In the entries that follow, how many lines contain "agent"? Please reply with only the number.

##### Dataset excerpts #####

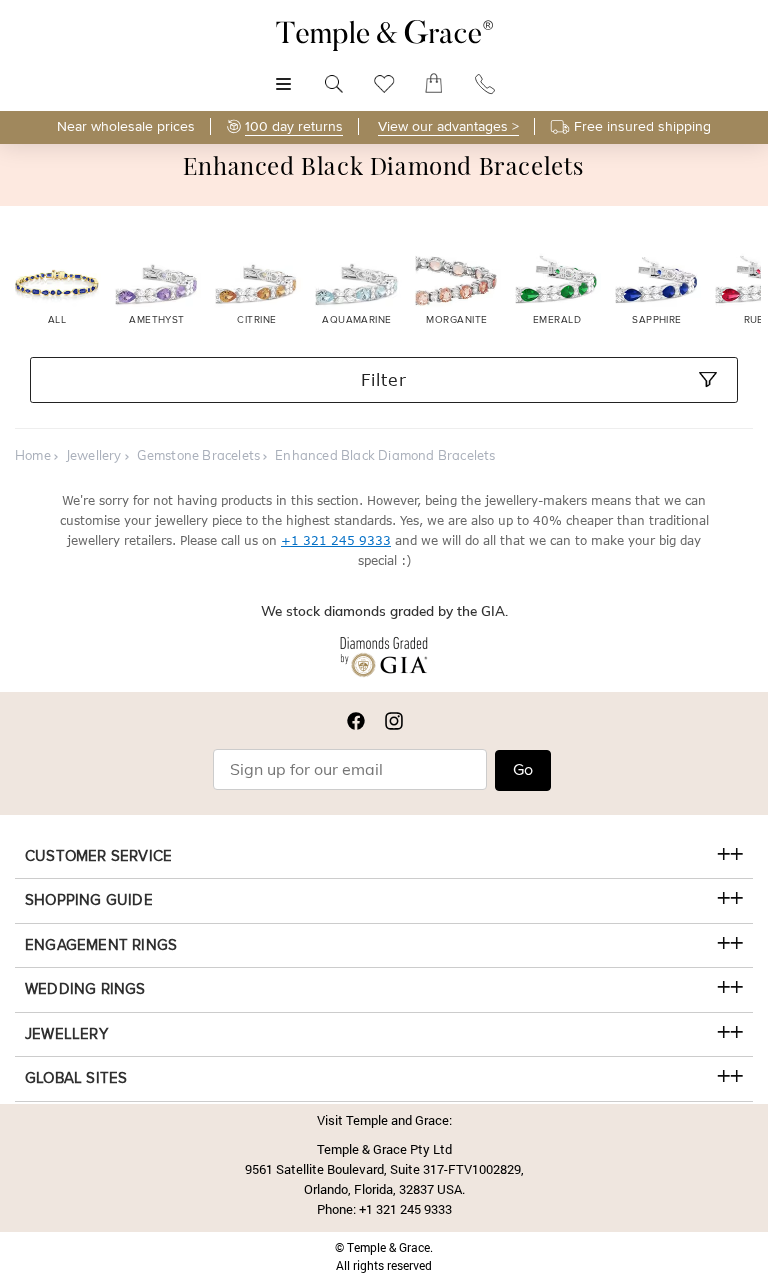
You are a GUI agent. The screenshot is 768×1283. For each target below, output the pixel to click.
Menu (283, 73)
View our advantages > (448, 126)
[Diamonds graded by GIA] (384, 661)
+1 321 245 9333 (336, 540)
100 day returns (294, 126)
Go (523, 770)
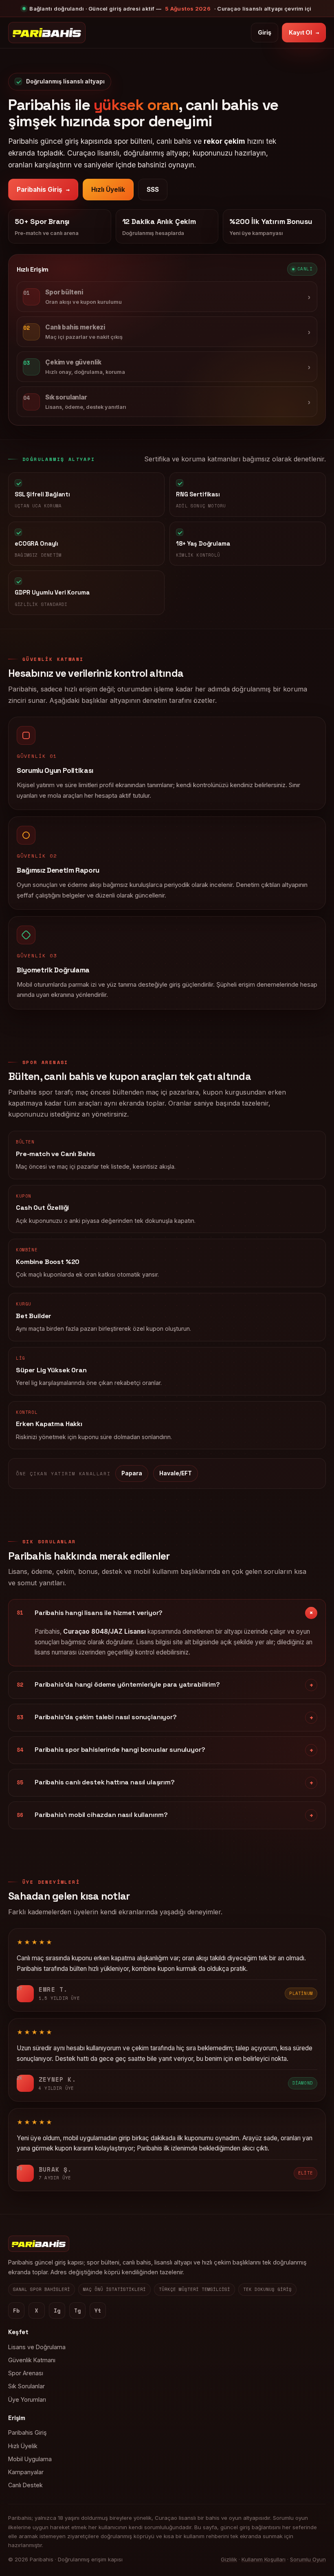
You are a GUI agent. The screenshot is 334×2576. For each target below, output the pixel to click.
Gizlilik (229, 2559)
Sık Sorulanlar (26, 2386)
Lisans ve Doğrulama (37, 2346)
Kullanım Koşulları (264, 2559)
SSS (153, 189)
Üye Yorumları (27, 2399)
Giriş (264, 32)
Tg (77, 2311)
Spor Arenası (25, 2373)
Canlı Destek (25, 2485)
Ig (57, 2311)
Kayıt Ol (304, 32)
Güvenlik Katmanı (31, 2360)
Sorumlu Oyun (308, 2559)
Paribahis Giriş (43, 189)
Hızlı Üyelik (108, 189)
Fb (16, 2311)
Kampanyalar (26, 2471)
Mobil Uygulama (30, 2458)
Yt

#####
##### Dataset excerpts #####

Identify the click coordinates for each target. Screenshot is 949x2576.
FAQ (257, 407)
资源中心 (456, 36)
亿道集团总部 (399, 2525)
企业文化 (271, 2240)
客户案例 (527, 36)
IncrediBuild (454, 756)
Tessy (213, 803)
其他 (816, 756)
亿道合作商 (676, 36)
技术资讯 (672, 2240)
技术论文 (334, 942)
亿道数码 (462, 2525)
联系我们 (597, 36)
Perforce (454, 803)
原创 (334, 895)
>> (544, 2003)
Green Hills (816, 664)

#####
##### Dataset excerpts #####

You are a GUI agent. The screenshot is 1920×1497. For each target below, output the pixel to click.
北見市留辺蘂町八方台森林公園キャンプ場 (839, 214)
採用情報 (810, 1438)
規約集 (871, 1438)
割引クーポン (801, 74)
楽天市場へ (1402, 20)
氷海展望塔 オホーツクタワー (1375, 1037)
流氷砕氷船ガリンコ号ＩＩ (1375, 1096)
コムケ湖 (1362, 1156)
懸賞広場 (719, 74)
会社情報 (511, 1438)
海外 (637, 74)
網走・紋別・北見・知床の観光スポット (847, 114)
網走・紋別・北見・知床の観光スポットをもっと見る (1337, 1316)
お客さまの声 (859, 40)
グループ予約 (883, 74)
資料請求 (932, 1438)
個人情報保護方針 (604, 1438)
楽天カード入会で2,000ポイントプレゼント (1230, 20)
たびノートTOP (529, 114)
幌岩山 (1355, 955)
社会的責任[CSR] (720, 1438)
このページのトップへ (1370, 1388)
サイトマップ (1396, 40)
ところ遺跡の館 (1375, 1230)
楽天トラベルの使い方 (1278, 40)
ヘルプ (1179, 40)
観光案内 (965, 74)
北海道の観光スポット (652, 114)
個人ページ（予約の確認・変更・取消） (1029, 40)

#####

* **Task response**
3